• Exercise goal
Nothing in the listing may change. Repeat all of it.
=====
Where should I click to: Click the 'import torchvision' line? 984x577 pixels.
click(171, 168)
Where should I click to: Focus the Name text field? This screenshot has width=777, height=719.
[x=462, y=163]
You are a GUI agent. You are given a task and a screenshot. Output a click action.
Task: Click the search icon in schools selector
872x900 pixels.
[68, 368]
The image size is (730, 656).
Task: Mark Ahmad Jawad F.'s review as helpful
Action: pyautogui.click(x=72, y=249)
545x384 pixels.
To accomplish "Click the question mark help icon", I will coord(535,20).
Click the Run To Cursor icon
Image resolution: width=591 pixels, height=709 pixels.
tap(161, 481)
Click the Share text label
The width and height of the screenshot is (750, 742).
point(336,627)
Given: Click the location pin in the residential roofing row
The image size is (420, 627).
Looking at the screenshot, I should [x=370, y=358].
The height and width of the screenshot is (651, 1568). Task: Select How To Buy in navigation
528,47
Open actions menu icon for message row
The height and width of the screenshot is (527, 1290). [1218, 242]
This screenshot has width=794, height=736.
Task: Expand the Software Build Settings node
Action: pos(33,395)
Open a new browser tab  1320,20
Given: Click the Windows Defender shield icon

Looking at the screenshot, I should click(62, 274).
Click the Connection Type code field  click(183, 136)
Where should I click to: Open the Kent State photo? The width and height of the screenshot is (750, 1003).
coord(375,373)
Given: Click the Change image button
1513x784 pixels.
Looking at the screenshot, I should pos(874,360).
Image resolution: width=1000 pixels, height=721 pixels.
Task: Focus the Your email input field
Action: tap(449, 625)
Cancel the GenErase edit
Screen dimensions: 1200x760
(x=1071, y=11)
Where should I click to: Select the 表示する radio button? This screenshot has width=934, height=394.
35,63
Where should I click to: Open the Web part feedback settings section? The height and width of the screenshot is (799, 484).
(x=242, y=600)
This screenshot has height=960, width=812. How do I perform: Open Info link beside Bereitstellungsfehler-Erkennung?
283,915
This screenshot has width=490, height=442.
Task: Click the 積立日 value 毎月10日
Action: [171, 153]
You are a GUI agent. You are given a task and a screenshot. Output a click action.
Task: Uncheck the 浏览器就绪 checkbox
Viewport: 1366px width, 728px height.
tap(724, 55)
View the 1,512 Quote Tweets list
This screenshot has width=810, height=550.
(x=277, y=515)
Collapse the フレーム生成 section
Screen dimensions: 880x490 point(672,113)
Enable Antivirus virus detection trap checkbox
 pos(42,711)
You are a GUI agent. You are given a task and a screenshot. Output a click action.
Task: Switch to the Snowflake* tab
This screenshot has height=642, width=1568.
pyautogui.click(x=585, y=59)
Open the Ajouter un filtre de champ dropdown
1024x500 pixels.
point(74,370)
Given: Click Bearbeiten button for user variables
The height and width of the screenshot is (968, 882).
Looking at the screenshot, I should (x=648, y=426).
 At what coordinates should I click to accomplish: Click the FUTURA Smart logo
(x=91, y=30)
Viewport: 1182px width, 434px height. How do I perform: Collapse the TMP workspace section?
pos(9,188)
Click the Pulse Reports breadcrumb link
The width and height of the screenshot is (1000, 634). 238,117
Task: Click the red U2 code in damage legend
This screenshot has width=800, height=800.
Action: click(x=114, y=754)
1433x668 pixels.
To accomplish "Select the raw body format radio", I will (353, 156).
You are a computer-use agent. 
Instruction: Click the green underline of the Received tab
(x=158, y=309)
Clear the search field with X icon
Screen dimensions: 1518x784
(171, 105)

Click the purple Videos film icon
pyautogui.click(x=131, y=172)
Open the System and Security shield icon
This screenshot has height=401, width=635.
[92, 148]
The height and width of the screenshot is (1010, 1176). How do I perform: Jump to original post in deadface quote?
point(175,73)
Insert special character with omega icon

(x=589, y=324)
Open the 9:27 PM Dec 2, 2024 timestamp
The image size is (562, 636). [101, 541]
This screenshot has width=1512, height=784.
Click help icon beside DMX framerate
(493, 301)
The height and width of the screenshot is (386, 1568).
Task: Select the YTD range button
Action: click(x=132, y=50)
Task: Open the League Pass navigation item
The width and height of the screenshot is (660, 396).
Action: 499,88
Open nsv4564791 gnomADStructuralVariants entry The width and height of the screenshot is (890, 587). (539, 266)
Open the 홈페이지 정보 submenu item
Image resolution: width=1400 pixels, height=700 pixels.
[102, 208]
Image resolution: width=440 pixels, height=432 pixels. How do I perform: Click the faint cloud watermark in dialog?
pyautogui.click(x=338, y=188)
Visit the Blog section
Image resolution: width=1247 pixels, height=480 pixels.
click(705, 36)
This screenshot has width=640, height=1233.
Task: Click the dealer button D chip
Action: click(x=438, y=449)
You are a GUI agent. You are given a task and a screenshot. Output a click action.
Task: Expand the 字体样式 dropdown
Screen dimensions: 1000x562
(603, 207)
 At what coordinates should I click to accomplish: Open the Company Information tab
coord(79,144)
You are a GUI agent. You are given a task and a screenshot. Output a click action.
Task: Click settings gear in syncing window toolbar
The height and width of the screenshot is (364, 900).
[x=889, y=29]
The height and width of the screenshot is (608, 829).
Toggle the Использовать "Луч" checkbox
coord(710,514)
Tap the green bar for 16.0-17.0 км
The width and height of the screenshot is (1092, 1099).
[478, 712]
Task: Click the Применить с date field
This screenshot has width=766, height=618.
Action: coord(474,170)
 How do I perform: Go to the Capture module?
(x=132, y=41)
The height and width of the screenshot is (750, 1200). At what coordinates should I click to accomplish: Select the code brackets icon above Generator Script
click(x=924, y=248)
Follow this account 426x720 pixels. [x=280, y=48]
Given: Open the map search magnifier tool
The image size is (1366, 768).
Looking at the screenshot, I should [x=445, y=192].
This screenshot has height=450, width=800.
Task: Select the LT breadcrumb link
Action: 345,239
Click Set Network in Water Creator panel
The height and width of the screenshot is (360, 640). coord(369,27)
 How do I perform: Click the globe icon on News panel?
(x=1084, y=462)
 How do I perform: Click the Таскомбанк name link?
=====
• Task response
Where should I click to: Click the 'import torchvision' line? 984x577 pixels.
click(171, 168)
Where should I click to: Focus the Name text field? This screenshot has width=777, height=719.
[x=462, y=163]
You are a GUI agent. You are given a task and a screenshot. Output a click action.
Task: Click the search icon in schools selector
872x900 pixels.
[68, 368]
The image size is (730, 656).
Task: Mark Ahmad Jawad F.'s review as helpful
Action: pyautogui.click(x=72, y=249)
545x384 pixels.
To accomplish "Click the question mark help icon", I will coord(535,20).
Click the Run To Cursor icon
Image resolution: width=591 pixels, height=709 pixels.
tap(161, 481)
Click the Share text label
The width and height of the screenshot is (750, 742).
point(336,627)
Given: Click the location pin in the residential roofing row
The image size is (420, 627).
Looking at the screenshot, I should [x=370, y=358].
The height and width of the screenshot is (651, 1568). Task: Select How To Buy in navigation
528,47
Open actions menu icon for message row
The height and width of the screenshot is (527, 1290). [1218, 242]
This screenshot has width=794, height=736.
Task: Expand the Software Build Settings node
Action: pos(33,395)
Open a new browser tab  1320,20
Given: Click the Windows Defender shield icon

Looking at the screenshot, I should click(62, 274).
Click the Connection Type code field  click(183, 136)
Where should I click to: Open the Kent State photo? The width and height of the screenshot is (750, 1003).
coord(375,373)
Given: Click the Change image button
1513x784 pixels.
Looking at the screenshot, I should pos(874,360).
Image resolution: width=1000 pixels, height=721 pixels.
Task: Focus the Your email input field
Action: tap(449, 625)
Cancel the GenErase edit
Screen dimensions: 1200x760
(x=1071, y=11)
Where should I click to: Select the 表示する radio button? This screenshot has width=934, height=394.
35,63
Where should I click to: Open the Web part feedback settings section? The height and width of the screenshot is (799, 484).
(x=242, y=600)
This screenshot has height=960, width=812. How do I perform: Open Info link beside Bereitstellungsfehler-Erkennung?
283,915
This screenshot has width=490, height=442.
Task: Click the 積立日 value 毎月10日
Action: [171, 153]
You are a GUI agent. You are given a task and a screenshot. Output a click action.
Task: Uncheck the 浏览器就绪 checkbox
Viewport: 1366px width, 728px height.
tap(724, 55)
View the 1,512 Quote Tweets list
This screenshot has width=810, height=550.
(x=277, y=515)
Collapse the フレーム生成 section
Screen dimensions: 880x490 point(672,113)
Enable Antivirus virus detection trap checkbox
 pos(42,711)
You are a GUI agent. You are given a task and a screenshot. Output a click action.
Task: Switch to the Snowflake* tab
This screenshot has height=642, width=1568.
pyautogui.click(x=585, y=59)
Open the Ajouter un filtre de champ dropdown
1024x500 pixels.
point(74,370)
Given: Click Bearbeiten button for user variables
The height and width of the screenshot is (968, 882).
Looking at the screenshot, I should (x=648, y=426).
 At what coordinates should I click to accomplish: Click the FUTURA Smart logo
(x=91, y=30)
Viewport: 1182px width, 434px height. How do I perform: Collapse the TMP workspace section?
pos(9,188)
Click the Pulse Reports breadcrumb link
The width and height of the screenshot is (1000, 634). 238,117
Task: Click the red U2 code in damage legend
This screenshot has width=800, height=800.
Action: click(x=114, y=754)
1433x668 pixels.
To accomplish "Select the raw body format radio", I will (353, 156).
You are a computer-use agent. 
Instruction: Click the green underline of the Received tab
(x=158, y=309)
Clear the search field with X icon
Screen dimensions: 1518x784
(171, 105)

Click the purple Videos film icon
pyautogui.click(x=131, y=172)
Open the System and Security shield icon
This screenshot has height=401, width=635.
[92, 148]
The height and width of the screenshot is (1010, 1176). How do I perform: Jump to original post in deadface quote?
point(175,73)
Insert special character with omega icon

(x=589, y=324)
Open the 9:27 PM Dec 2, 2024 timestamp
The image size is (562, 636). [101, 541]
This screenshot has width=1512, height=784.
Click help icon beside DMX framerate
(493, 301)
The height and width of the screenshot is (386, 1568).
Task: Select the YTD range button
Action: click(x=132, y=50)
Task: Open the League Pass navigation item
The width and height of the screenshot is (660, 396).
Action: 499,88
Open nsv4564791 gnomADStructuralVariants entry The width and height of the screenshot is (890, 587). (539, 266)
Open the 홈페이지 정보 submenu item
Image resolution: width=1400 pixels, height=700 pixels.
[102, 208]
Image resolution: width=440 pixels, height=432 pixels. How do I perform: Click the faint cloud watermark in dialog?
pyautogui.click(x=338, y=188)
Visit the Blog section
Image resolution: width=1247 pixels, height=480 pixels.
click(705, 36)
This screenshot has width=640, height=1233.
Task: Click the dealer button D chip
Action: click(x=438, y=449)
You are a GUI agent. You are given a task and a screenshot. Output a click action.
Task: Expand the 字体样式 dropdown
Screen dimensions: 1000x562
(603, 207)
 At what coordinates should I click to accomplish: Open the Company Information tab
coord(79,144)
You are a GUI agent. You are given a task and a screenshot. Output a click action.
Task: Click settings gear in syncing window toolbar
The height and width of the screenshot is (364, 900).
[x=889, y=29]
The height and width of the screenshot is (608, 829).
Toggle the Использовать "Луч" checkbox
coord(710,514)
Tap the green bar for 16.0-17.0 км
The width and height of the screenshot is (1092, 1099).
[478, 712]
Task: Click the Применить с date field
This screenshot has width=766, height=618.
Action: coord(474,170)
 How do I perform: Go to the Capture module?
(x=132, y=41)
The height and width of the screenshot is (750, 1200). At what coordinates should I click to accomplish: Select the code brackets icon above Generator Script
click(x=924, y=248)
Follow this account 426x720 pixels. [x=280, y=48]
Given: Open the map search magnifier tool
The image size is (1366, 768).
Looking at the screenshot, I should [x=445, y=192].
This screenshot has height=450, width=800.
Task: Select the LT breadcrumb link
Action: 345,239
Click Set Network in Water Creator panel
The height and width of the screenshot is (360, 640). coord(369,27)
 How do I perform: Click the globe icon on News panel?
(x=1084, y=462)
 How do I perform: Click the Таскомбанк name link?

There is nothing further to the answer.